Dance

Bill T. Jones Combines Immersive Dance, Story-Telling as Part of Trilogy

Written By Catherine Hollingsworth
March 6, 2018 at 7:58 PM

 

Due to winter storms in the Northeast impacting travel, with great regrets the Bill T. Jones/Arnie Zane Company announced the cancellation of the Saturday, Jan. 6 performance.

At age 65, choreographer Bill T. Jones speaks about dance with both intellectual curiosity and the confidence of experience. Since his beginning in New York’s experimental 1970s dance scene, he has earned a place in the high tiers of dance history. Now, as a mature artist with a full resumé, he is in position to look back not only at his own career but also the shape a life might take, any life, and how to tell it.

On Saturday, Bill T. Jones/Arnie Zane Company brings a new work, “Lance: Pretty aka The Escape Artist,” to Miami’s Arsht Center.
“Lance” is an evening length work from Jones’ latest project, the Analogy Trilogy. Each part of the trilogy tells the story of one individual, each from a different time and place. Two are based on people from his family circle and the third portrays a fictional character from German writer W. G. Sebald’s The Emigrants, the 1992 novel that originally inspired the project.
The Emigrants is, in essence, a fictional oral history told through multiple peoples’ viewpoints and a series of unlabeled photographs.

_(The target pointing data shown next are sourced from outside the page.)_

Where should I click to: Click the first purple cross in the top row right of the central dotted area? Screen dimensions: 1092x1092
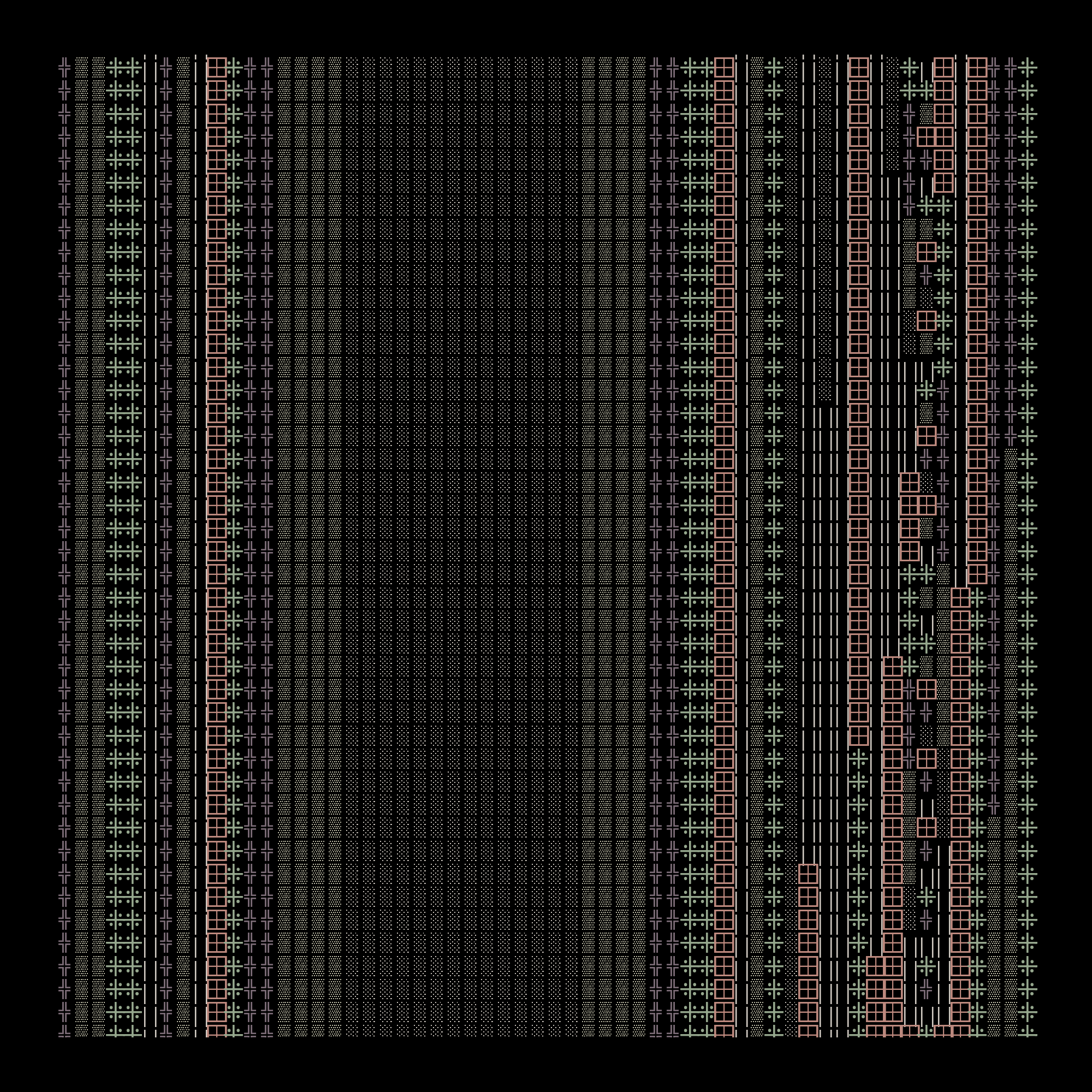[x=656, y=67]
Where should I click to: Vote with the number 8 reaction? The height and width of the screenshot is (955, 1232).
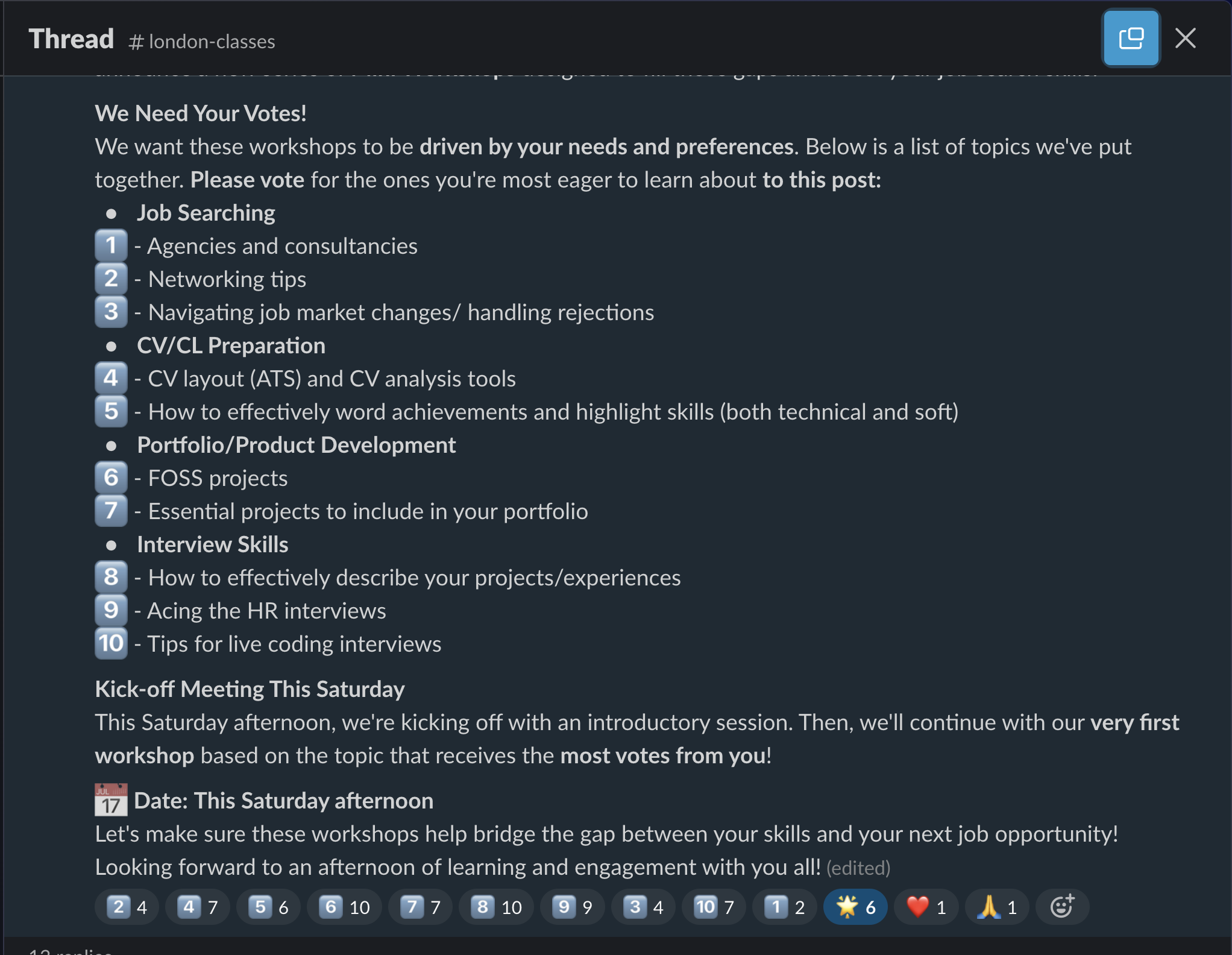pyautogui.click(x=496, y=906)
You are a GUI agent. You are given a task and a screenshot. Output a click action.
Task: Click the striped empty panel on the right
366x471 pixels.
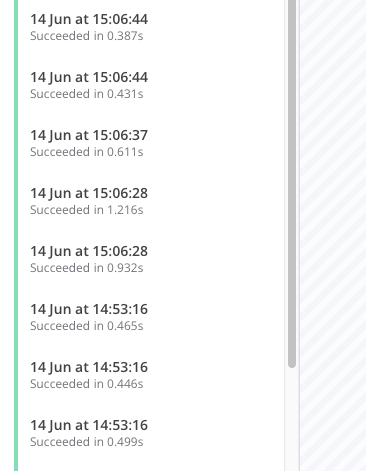tap(333, 235)
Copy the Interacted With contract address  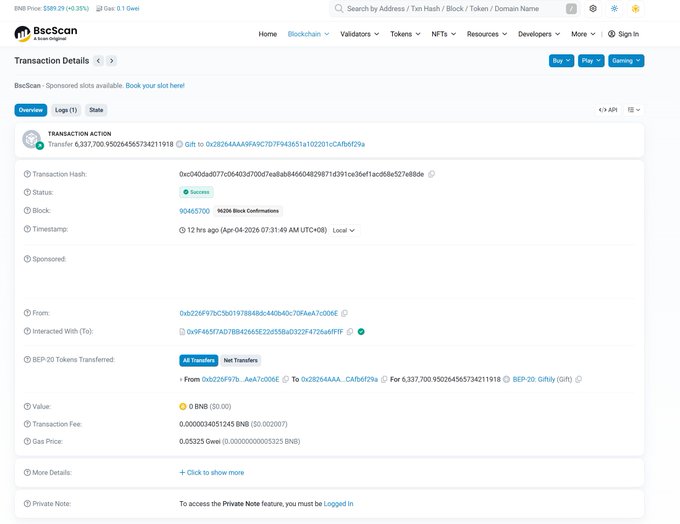coord(351,331)
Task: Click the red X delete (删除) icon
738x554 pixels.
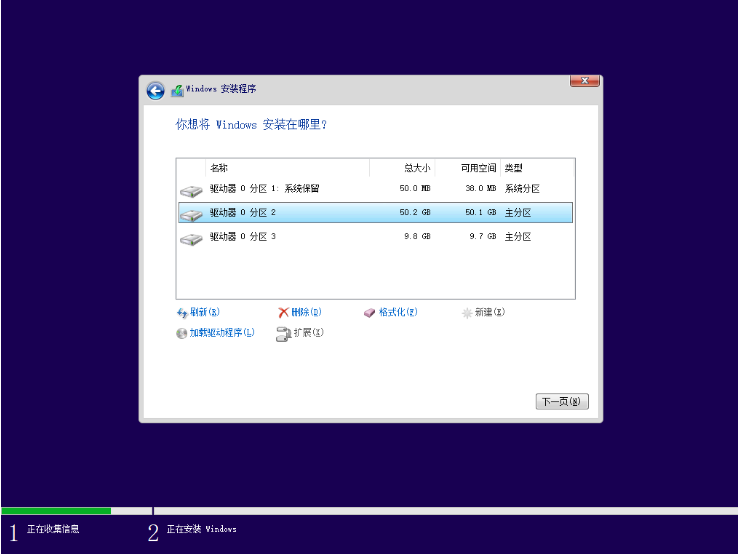Action: pos(284,313)
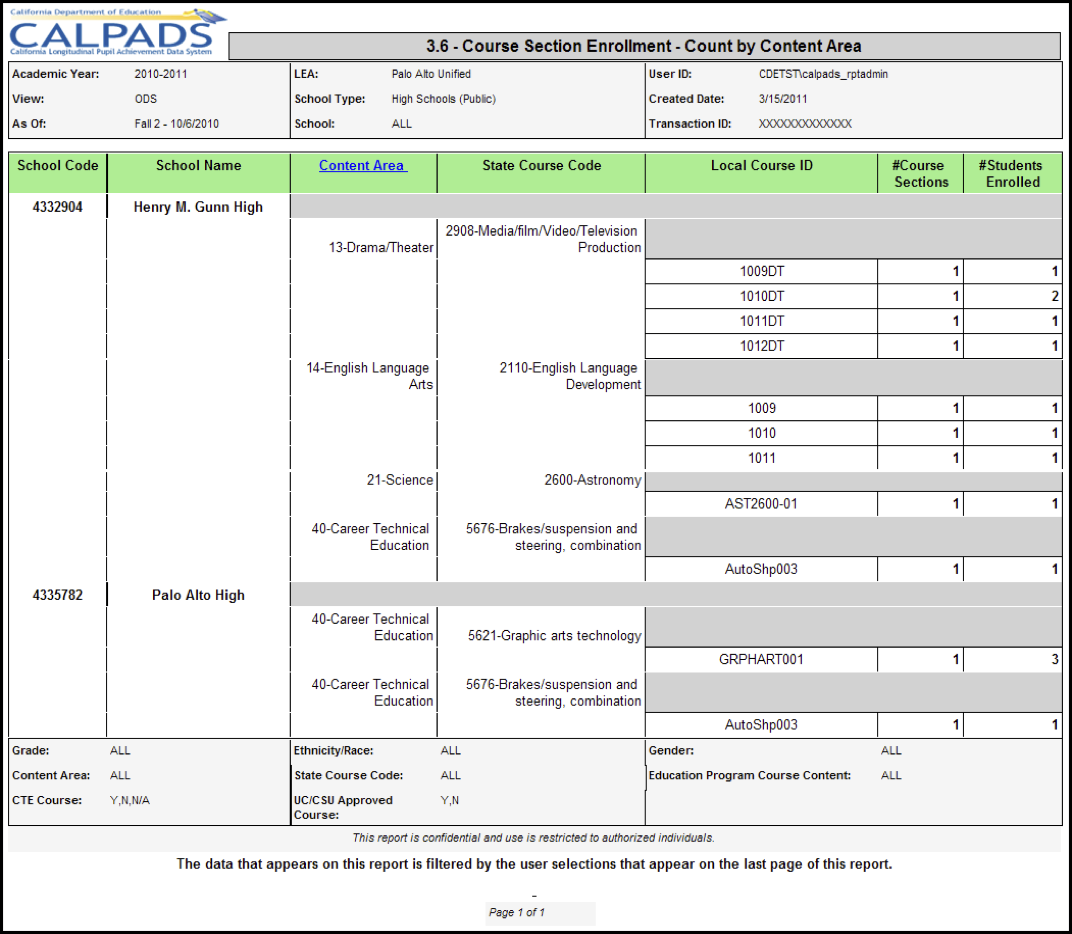Select the School Code column header
Screen dimensions: 1072x934
click(x=58, y=166)
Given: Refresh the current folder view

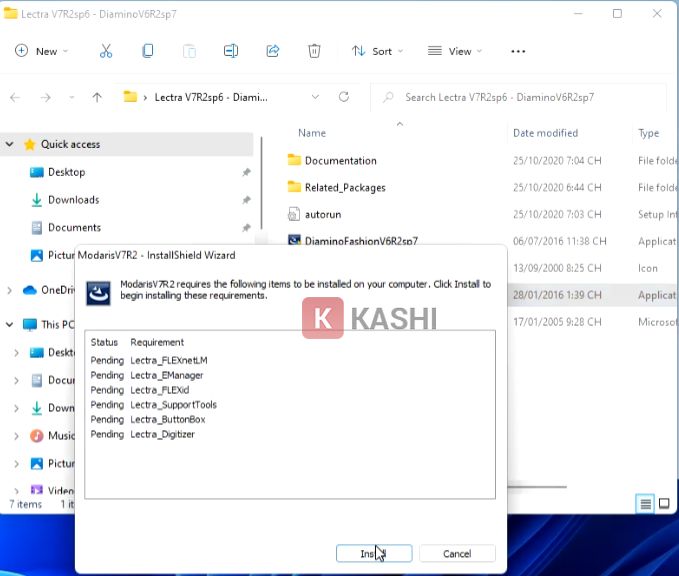Looking at the screenshot, I should (344, 97).
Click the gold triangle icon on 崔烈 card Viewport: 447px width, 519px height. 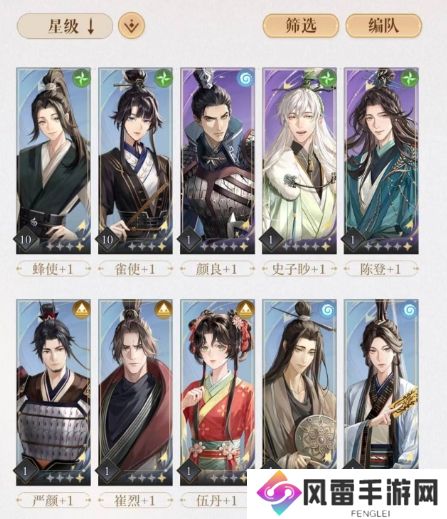(164, 310)

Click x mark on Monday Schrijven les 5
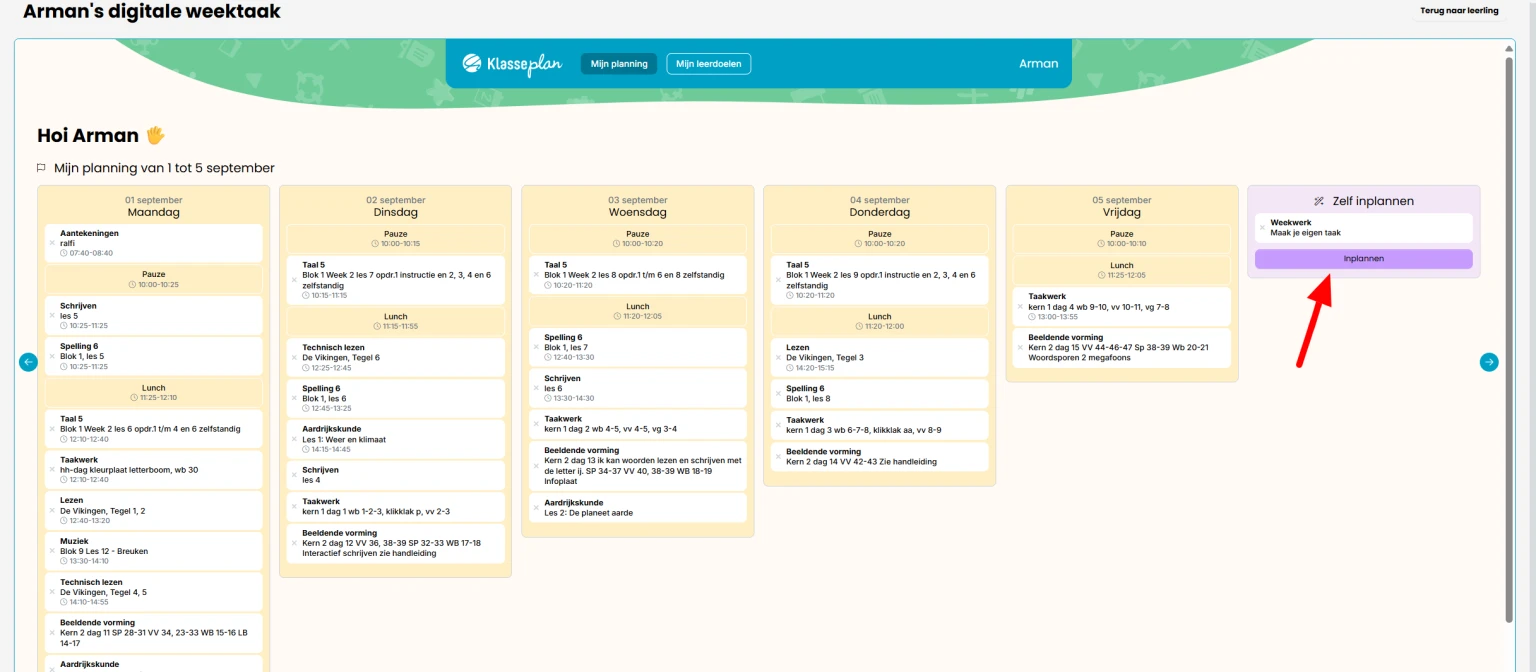(x=52, y=315)
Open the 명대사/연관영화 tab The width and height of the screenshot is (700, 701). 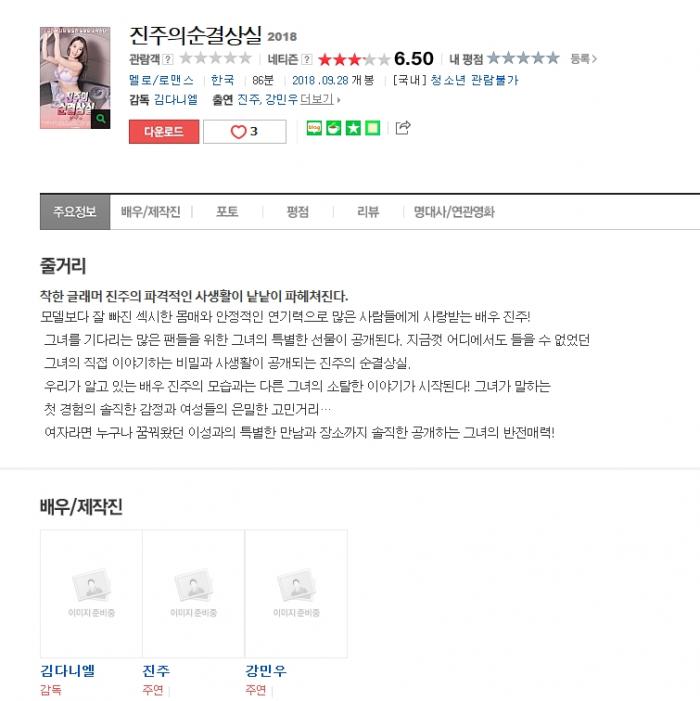point(454,212)
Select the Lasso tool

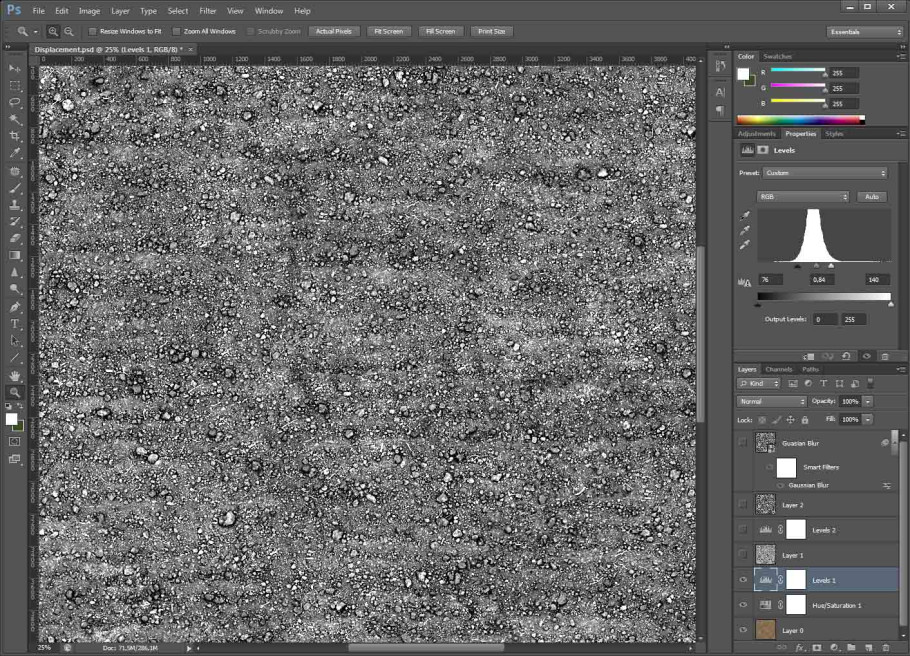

As Jones describes it: “a young narrator is in search of his uncle, and he’s interrogating family members. So he might as well be doing a kind of biography within the novel, trying to get to the truth of his uncle’s life.”
The novel sparked Jones’ interest in portraying lived experience from multiple angles. “I was thinking more and more about my attraction to literary construction and the voice of a novel, the sense of time in a novel, sense of place and so on and so forth,” says Jones. “I had done an oral history with Dora Amelan, who is my mother-in-law, my husband’s mother, maybe 15 to 16 years ago.” The stories he gathered from Amelan, a French Jewish woman who had worked in an internment camp, were incorporated into Jones’ trilogy as a piece titled “Dora.”
“The way the oral history rolled out was fascinating to me, particularly when I gave the voices to various members of my company. So we were embodying through multiple bodies the character of Dora, this 80-plus year old French Jewish woman.” Jones as the interviewer was a second character.
The idea carried over for “Lance: Pretty aka The Escape Artist,”—the piece from the trilogy that will show in Miami.
“I liked so much the feeling of embodying an oral history that I took the same technique when I was dealing with my nephew, Lance Theodore Briggs, who was very ill at that time,” he says. Lance was a performer in the ‘90s club scene who faced drug addiction, prostitution, AIDS, paraplegia and debilitating illness that threatened to take his life at an early age.
“We thought he might be dying so we were trying to get him in his own words to state his life in the way that Dora had stated her life.”
Using multiple modes of storytelling, from movement to text and sound, music and vocal expression, Jones has created an experience that surrounds us and into which we cannot help but enter.
Working in such an immersive style, Jones has by necessity been reshaping and refining his ensemble.
For “Lance,” set in the 1990s gay club scene, his ballet and modern-trained dancers had to incorporate urban dance styles into their performances. For some of them, he says, “urban dance is their social dance. I would ask them to bring those vocabularies into the process of a piece like ‘Lance.’ And everyone had to learn them.”
He also needed to work out how his female dancers could fit into the male homoerotic environment. “In some ways the women had to be translated into androgynous figures,” he says. “Or if we’re talking about eroticism, sexuality between people, what is it like when a duet is performed by a man and a woman, by two men, or two women?”
The effect is to humanize Lance’s story. We are invited to relate to him with full-spectrum empathy. And, Jones says, in the trilogy we are meant to feel the lives of each of the three characters—it is not delivering a message, but instead, an experience.
“The audience has to be relaxed enough to allow their imagination to make associations,” says Jones, “and to have their heart open enough to be able to see that there is a relationship between what’s being told about a Jewish woman in 1940, an African American gay man in 1996 in New York who has a drug problem, and a novelistic character from the third section who is born in about 1880 and comes to New York in 1911 and dies somewhere in the 1950s in a sanitarium in upstate New York. So the audience has to be quick on their feet, and they have to have a real appetite for making connections.”
Bill T. Jones/Arnie Zane Company “Analogy/Lance: Pretty aka The Escape Artist,” Sat., Jan. 6, at 8:00 p.m.; Ziff Ballet Opera House, Arsht Center for the Performing Arts 1300 Biscayne Blvd., Miami; tickets: $30-$75; www.arshtcenter.org.